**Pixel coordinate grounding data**

===============

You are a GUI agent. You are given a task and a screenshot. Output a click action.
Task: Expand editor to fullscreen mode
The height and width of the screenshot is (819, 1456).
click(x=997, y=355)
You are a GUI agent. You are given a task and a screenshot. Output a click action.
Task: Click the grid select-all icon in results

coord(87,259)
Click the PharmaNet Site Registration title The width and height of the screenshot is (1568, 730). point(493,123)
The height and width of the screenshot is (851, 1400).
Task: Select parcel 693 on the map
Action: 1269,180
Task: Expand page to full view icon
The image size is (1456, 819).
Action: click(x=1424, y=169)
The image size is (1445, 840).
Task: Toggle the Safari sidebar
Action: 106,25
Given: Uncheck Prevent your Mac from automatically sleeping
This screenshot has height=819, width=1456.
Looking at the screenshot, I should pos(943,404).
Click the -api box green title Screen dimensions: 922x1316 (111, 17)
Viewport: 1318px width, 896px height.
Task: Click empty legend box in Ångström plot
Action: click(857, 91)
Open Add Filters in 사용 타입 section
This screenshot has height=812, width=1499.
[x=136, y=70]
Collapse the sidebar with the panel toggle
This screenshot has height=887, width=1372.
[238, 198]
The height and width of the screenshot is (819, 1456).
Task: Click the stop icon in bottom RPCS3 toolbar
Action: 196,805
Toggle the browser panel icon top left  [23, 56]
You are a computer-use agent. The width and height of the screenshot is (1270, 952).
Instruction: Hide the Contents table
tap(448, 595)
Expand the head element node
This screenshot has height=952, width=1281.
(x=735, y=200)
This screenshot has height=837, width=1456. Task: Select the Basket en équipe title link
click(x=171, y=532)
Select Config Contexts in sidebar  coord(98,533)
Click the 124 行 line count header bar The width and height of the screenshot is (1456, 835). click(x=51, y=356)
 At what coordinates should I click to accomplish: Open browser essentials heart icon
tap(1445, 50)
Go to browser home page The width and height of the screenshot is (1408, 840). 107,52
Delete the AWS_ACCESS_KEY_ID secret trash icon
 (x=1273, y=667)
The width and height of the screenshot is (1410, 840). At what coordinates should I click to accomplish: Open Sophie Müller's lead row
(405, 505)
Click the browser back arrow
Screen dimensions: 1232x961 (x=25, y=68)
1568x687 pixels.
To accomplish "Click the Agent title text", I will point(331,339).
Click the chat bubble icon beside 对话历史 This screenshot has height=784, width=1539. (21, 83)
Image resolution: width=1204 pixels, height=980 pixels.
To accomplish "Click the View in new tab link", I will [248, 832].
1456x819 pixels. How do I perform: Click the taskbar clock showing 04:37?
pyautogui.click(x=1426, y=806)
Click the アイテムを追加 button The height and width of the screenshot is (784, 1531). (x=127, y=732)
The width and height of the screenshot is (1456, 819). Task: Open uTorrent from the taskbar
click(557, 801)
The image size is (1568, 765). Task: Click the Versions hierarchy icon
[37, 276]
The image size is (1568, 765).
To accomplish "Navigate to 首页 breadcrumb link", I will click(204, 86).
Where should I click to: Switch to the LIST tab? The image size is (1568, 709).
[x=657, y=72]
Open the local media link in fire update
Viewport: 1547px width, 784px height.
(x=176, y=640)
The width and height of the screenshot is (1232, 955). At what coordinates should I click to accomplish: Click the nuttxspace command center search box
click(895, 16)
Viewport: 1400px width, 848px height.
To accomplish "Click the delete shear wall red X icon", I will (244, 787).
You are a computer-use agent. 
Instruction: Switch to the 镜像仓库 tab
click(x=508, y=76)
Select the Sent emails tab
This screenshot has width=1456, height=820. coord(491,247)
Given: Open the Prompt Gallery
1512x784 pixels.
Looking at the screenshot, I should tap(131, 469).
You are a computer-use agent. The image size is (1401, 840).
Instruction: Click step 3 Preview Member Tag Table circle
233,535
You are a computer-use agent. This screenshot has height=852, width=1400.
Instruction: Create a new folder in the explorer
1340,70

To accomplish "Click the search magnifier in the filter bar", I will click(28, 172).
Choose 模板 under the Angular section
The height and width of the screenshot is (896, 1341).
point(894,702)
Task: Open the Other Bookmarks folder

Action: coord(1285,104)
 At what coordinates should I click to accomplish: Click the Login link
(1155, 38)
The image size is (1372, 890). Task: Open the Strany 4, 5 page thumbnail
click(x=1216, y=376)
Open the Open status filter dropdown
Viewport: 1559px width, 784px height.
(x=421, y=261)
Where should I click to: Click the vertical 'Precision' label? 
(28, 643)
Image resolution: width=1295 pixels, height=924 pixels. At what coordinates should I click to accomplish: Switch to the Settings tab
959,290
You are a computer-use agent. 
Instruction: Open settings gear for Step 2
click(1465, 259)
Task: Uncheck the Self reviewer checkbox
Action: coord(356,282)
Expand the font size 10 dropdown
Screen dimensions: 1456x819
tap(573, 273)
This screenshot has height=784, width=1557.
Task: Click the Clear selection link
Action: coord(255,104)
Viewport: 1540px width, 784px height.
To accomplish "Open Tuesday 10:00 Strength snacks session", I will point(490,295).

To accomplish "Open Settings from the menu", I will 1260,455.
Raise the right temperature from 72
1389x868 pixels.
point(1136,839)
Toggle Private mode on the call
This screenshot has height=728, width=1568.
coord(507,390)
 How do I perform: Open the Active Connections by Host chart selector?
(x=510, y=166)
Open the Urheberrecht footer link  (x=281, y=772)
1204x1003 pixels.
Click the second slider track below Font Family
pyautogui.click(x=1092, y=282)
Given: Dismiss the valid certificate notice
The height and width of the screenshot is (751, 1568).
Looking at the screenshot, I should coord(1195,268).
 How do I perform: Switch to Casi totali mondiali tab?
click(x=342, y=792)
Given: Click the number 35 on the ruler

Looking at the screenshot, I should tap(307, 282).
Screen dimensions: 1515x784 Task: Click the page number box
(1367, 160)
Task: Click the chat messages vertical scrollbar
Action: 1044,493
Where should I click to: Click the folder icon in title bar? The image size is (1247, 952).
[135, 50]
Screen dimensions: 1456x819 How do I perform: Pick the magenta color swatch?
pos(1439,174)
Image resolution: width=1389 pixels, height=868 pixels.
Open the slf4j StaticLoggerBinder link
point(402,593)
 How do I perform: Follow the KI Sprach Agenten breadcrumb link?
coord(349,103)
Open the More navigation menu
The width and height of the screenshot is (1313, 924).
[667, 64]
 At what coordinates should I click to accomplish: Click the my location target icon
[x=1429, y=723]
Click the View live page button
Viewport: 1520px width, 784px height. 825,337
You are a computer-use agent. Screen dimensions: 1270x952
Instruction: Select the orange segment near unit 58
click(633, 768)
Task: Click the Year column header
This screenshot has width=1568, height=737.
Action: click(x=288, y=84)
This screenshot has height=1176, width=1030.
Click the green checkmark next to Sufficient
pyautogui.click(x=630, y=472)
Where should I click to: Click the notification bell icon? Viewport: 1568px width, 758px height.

===============

**Your instructions**
Within the data above, find the lines that contain the word "header" and copy each of them.

**Response for this exercise**
Click the 124 行 line count header bar The width and height of the screenshot is (1456, 835). click(x=51, y=356)
Task: Click the Year column header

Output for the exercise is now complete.